The first straightforward adaptation is to include `f`

in the context. In addition, observe that no changes are required to either `return`

or the first match for `(>>=)`

, as they both have to do with leaf nodes.

```
instance Monad (Tree f) where
return x = Leaf x
(Leaf x) >>= g = g x
(Branch y) >>= g = ...
```

The `Branch`

case proves more challenging. In principle, we would like to apply `(>>= g)`

to every child node the internal node at hand happens to contain. In this case however, we are only provided with `y`

, which represents the entirety of the internal node, effectively masking its specific structure.
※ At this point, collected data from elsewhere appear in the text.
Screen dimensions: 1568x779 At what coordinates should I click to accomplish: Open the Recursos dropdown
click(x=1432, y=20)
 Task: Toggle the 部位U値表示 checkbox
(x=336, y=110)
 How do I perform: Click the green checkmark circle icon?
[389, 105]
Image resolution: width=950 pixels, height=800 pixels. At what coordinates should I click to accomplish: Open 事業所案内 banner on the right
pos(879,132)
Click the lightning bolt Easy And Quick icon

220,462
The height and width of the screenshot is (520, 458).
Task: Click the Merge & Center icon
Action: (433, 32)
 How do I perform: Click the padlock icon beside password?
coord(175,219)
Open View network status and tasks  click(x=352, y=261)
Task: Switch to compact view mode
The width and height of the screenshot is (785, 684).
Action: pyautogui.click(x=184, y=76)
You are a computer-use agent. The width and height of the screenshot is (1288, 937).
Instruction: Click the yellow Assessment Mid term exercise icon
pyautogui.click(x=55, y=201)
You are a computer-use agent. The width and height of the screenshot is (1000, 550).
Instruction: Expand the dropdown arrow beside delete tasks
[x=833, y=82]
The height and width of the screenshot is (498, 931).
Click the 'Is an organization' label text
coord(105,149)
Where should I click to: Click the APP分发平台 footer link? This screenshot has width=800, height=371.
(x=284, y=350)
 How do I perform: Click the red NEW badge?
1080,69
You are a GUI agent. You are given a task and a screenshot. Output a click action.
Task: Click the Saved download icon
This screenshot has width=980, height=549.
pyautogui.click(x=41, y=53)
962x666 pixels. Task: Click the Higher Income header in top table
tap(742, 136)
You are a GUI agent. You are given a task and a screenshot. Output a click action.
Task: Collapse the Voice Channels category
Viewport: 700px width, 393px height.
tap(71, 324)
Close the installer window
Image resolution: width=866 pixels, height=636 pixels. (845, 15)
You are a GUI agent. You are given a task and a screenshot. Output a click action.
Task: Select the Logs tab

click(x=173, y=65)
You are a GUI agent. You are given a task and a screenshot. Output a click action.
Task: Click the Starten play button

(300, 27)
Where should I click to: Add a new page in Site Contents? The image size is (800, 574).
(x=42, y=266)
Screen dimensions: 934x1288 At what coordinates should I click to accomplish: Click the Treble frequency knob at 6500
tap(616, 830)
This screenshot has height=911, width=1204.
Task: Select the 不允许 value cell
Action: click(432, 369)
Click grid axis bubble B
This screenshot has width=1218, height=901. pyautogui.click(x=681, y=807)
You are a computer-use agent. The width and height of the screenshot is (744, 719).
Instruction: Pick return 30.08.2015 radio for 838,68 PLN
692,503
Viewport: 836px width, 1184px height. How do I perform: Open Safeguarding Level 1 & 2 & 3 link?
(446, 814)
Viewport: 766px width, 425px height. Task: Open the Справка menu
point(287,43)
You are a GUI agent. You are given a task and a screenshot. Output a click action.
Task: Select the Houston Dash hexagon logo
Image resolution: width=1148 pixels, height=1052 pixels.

As a consequence, we can no longer explicitly recurse over its child nodes, as we used to do in the original implementation.

We therefore need an operation on `y`

and `(>>= g)`

that would result in the application of `(>>= g)`

to every child node within `y`

. In other words, we would like to *map* every child node within `y`

to whatever `(>>= g)`

returns. Fortunately, there already exists an abstraction for expressing the *mappability* of a given type, named `Functor`

.

Sticking to the example, the `Functor`

instance for `Node e`

may read:

```
instance Functor Node where
fmap f (Unary e) = Unary (f e)
fmap f (Binary e1 e2) = Binary (f e1) (f e2)
fmap f (Ternary e1 e2 e3) = Ternary (f e1) (f e2) (f e3)
```

Moving the mapping operation within the type constructor `f`

(e.g., `Node`

) should appear natural, as it is where we confined the explicit knowledge on the shape of the internal nodes. The intricacy of the mapping is hidden from the calling site by means of `fmap`

.

The instance we just introduced is so immediate that GHC can automatically derive it for us, without further interventions.

```
{-# LANGUAGE DeriveFunctor #-}
data Node e = Unary e | Binary e e | Ternary e e e deriving Functor
```

With the `Functor`

instance in place, we can complete the specification of the `Monad`

instance for `Tree`

as:

```
instance Functor f => Monad (Tree f) where
return x = Leaf x
(Leaf x) >>= g = g x
(Branch y) >>= g = Branch (fmap (>>= g) y)
```

Note how we managed to recover the intended behavior: leaf nodes are replaced with whatever tree the function `g`

happens to return; leaf nodes are reached by applying `(>>= g)`

to the child nodes of every internal node. To show this, let us adapt the `duplicateLeaf`

example we introduced at the beginning of our discussion:

```
duplicateLeaf :: a -> Tree Node a
duplicateLeaf x = Branch (Binary (Leaf x) (Leaf x))
t3 = Branch (Binary (Leaf 9) (Leaf 7))
t4 = t3 >>= duplicateLeaf
-- t4 = Branch (Binary (Branch (Binary (Leaf 9) (Leaf 9)))
-- (Branch (Binary (Leaf 7) (Leaf 7))))
```

## Introducing `Free`

The derivation of `Free`

is just one renaming away. In particular, it amounts to renaming the data type from `Tree`

to `Free`

, and its data constructors from `Branch`

to `Free`

, and from `Leaf`

to `Pure`

. The final data type is therefore defined as follows:

```
data Free f a = Pure a | Free (f (Free f a))
```

## Conclusions and future work

The above derivation highlights `Free`

's affinity with well-known data types for representing trees. In particular, `Free`

appears as a generalization that enables expressing trees with undetermined internal nodes. This intuition serves as a valuable starting point for getting acquainted with `Free`

. Further elaborations are however necessary; most importantly, additional discussion on how to lift values of the inner type constructor `f`

(e.g., `Node`

) to values of type `Free f a`

(e.g., `Free Node a`

), with the aim of enabling `do`

notation. Likely, a treatment of such a topic would benefit from the introduction of some semantics, such as qualifying the inner type constructor as a way of encoding some Domain-Specific Language (DSL). For this reason, it is somewhat out of the scope of this note.